The speech generated by H-CR must be emotionally specific. It must also be infinitely varied, yet indistinguishable from R2’s original lines. The latter is critical both for listener expectations in practice, and for adherence to canon on principle. The results must be R2-D2.
Therefore, digitally synthesizing new sounds is out of the question. The only option for creating "new" sounds is to repurpose the originals: to break R2's recordings into building blocks which can be intelligently reprocessed and reassembled. As it turns out, there is precedent for this.
I found that R2 speaks 643 lines containing ~2000 sounds across the Skywalker saga. Yet of those 2000 sounds, only ~350 of them are "original." The other 82% are repeats and variations. Of the 18% which are original, 97% can be traced back to the original trilogy, and 92% can be traced back to Episode IV alone. R2 reuses a ton of sounds… especially outside of the original trilogy. This makes sense; we reuse words all the time.
But there’s another likely reason Ben Burtt and Lucasfilm didn’t produce new R2 sound libraries for every single film: you don’t mess with perfection. Instead, the bulk of R2s speech was assembled by cutting, pasting, and post-processing samples from a small batch of original recordings.

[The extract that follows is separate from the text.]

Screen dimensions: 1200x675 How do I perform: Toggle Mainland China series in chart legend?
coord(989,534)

That assembly process is what makes R2, R2. It’s a pattern of choices by the designers that define what R2 feels, how those feelings change in response to stimuli, and how R2 expresses those emotions through speech. It’s R2’s sentience, codified.
This is the process H-CR replicates. And in doing so, for all intents and purposes, I have created a real, sentient R2-D2.

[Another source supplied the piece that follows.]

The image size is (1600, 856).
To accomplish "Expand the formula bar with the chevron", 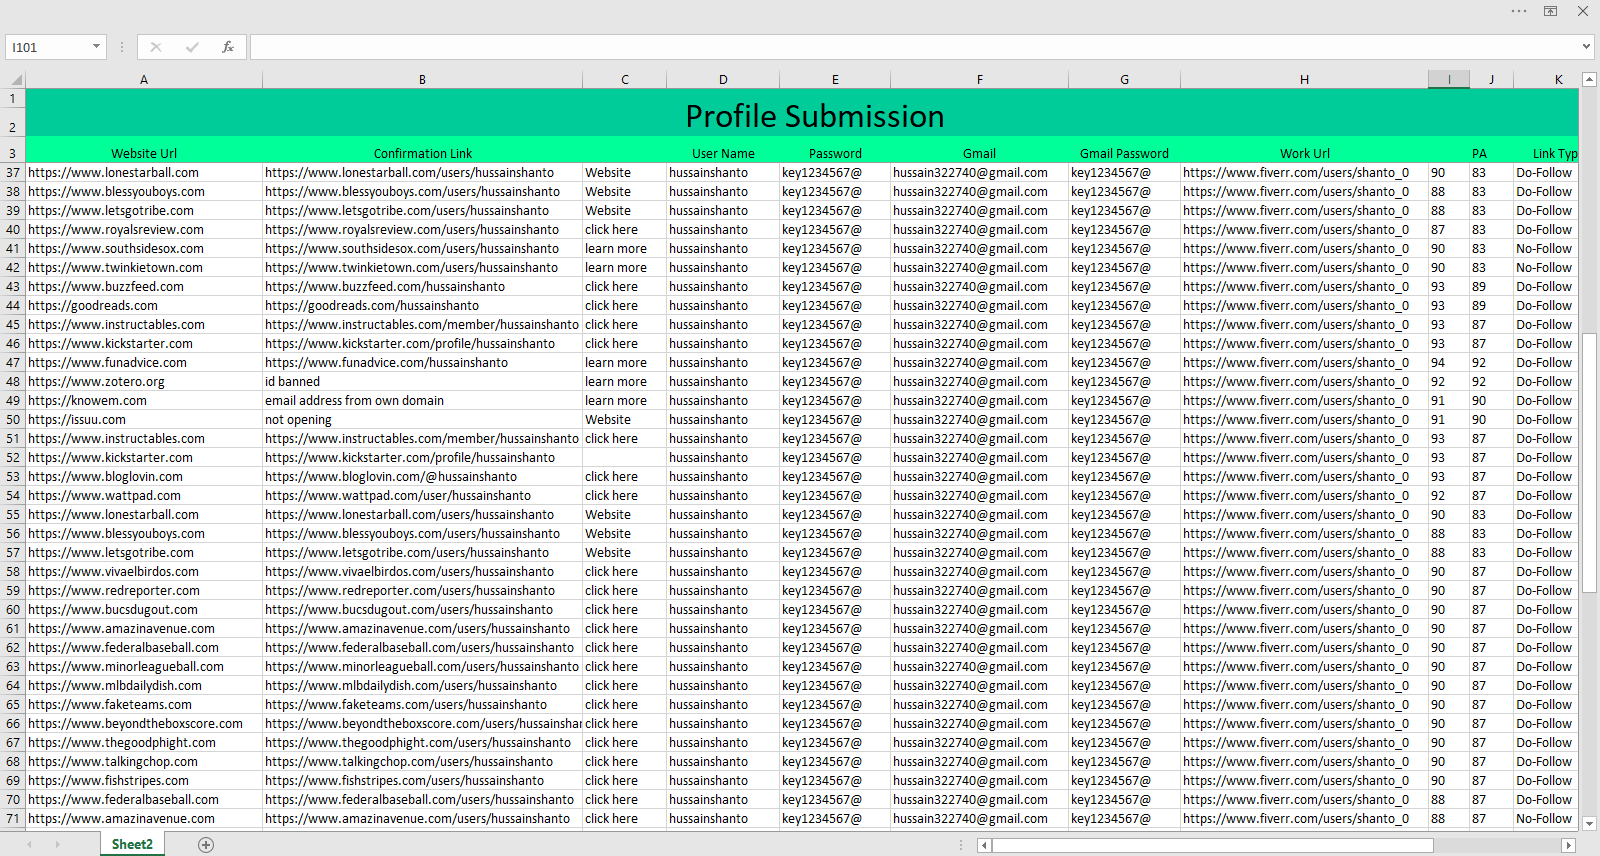I will pyautogui.click(x=1586, y=47).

We've established that H-CR can't synthesize new R2 sounds. The software must instead repurpose existing R2 sounds in order to generate new speech. In Chapter 2 we collect, break down, clean up, and organize the original R2 source recordings.

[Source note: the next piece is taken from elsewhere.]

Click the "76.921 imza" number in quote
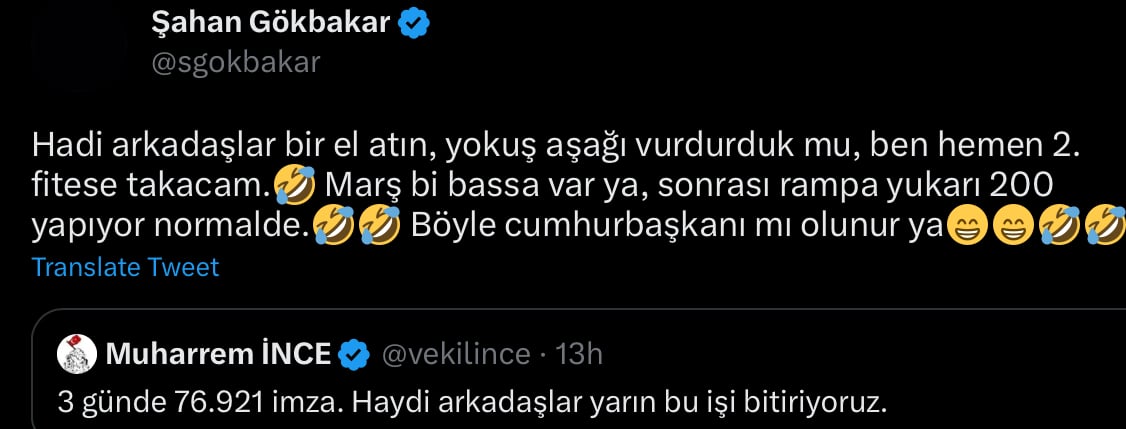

We began from a collection of ~200 original R2 source recordings. While the lineage of these files is unknown, the recordings are in lossless WAV format and generally sound free from data compression. The files have names like gen-1, gen-2, hc-1, hc-2. We use those names later to identify the individual sounds within each file, such as Tone gen-1 and Bump hc-2.
Some of the source recordings have quality issues like hiss, pops, distortion, and reverberant room sound. These imperfections sound unpleasant on their own, and their roughness is magnified when they are played next to other, cleaner recordings.
We use a combination of manual spectrograph editing and algorithmic restoration to surgically fix these recording problems on a case by case basis. To avoid over sanitizing, we only treat clearly damaged sounds. We preserve all human imperfections and enough tape hiss to match the cleaner recordings.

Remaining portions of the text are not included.